Goal of the exercise — Beginning with the line that holds "Task: Open the Aktif Görüntüleme tab" in the data below, give again every line through the one that holds "Image resolution: width=1389", exactly as written.

Data for the task —
○ ○ ○ ○

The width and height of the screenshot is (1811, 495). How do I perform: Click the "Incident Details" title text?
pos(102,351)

○ ○ ○ ○

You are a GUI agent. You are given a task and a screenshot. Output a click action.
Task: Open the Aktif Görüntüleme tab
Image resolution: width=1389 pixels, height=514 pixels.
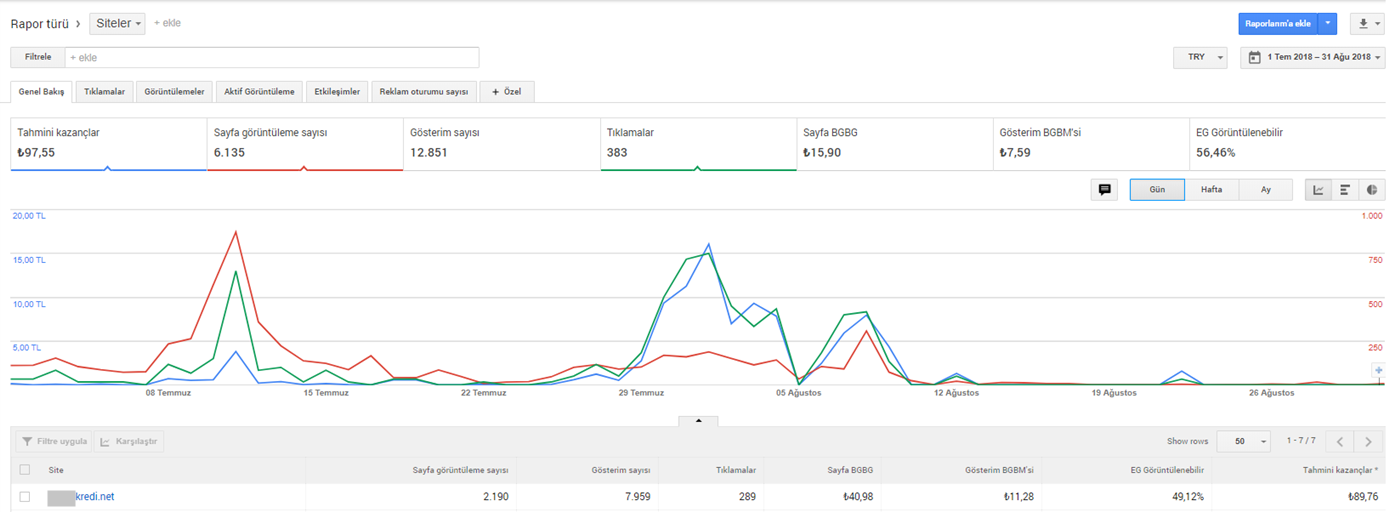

○ ○ ○ ○

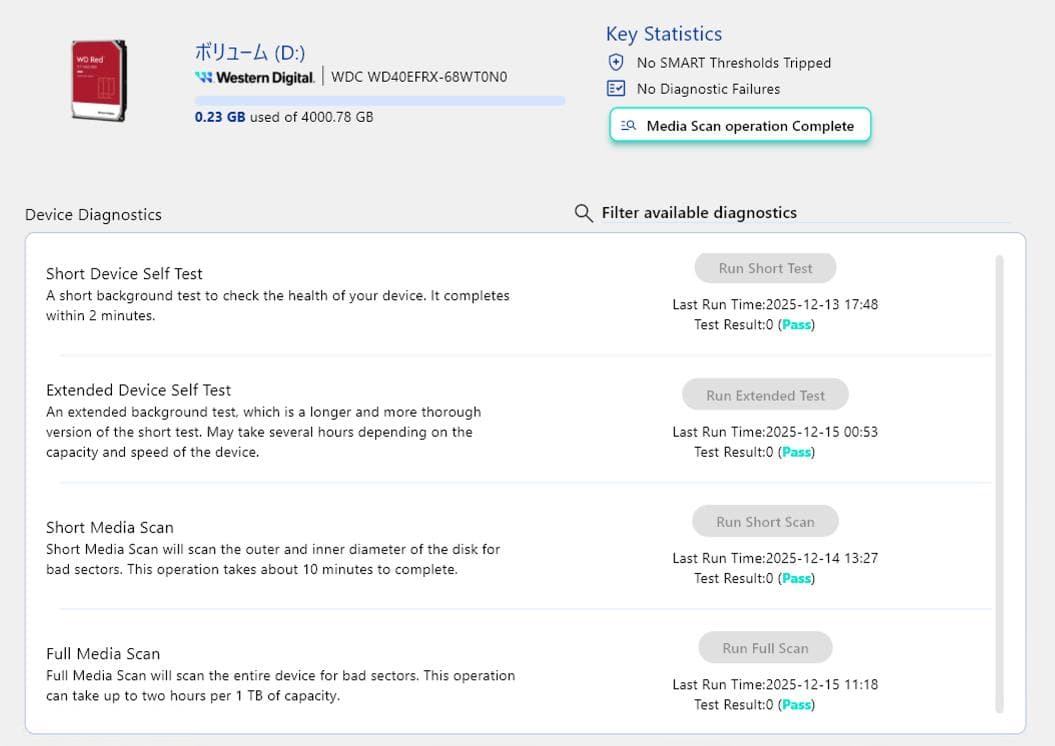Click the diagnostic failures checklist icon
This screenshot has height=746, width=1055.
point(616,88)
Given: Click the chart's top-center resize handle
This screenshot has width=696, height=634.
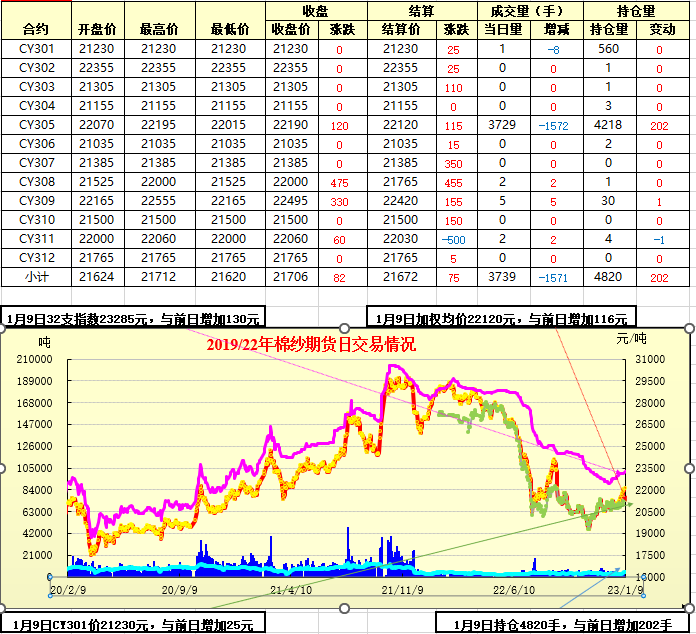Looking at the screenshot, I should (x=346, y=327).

○ ○ ○ ○

Finished task —
Task: Open the Aktif Görüntüleme tab
Image resolution: width=1389 pixels, height=514 pixels.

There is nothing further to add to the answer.